_WHAT IS REQUIRED_.
Reading the data below, count the lines that carry the string "Magazin". Give nothing but the count.

───── EXERCISE INPUTS ─────

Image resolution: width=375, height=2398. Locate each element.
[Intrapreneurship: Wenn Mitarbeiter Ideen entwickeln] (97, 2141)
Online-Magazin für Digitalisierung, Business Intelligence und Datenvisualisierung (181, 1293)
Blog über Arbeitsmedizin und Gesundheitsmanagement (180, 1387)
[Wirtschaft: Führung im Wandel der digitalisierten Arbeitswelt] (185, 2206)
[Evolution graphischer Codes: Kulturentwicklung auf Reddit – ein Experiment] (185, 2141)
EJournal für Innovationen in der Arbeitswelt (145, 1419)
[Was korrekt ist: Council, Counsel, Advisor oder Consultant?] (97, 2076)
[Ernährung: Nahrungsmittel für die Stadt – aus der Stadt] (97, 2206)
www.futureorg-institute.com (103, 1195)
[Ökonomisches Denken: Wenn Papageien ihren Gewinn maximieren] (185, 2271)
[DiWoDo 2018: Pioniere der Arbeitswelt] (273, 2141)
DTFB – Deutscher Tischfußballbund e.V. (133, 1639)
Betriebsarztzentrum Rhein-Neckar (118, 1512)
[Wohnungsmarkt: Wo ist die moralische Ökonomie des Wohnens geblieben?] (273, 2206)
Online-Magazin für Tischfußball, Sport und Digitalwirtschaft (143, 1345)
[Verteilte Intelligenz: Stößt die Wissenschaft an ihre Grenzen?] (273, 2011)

─────

_SOLUTION FOR THIS EXERCISE_.
2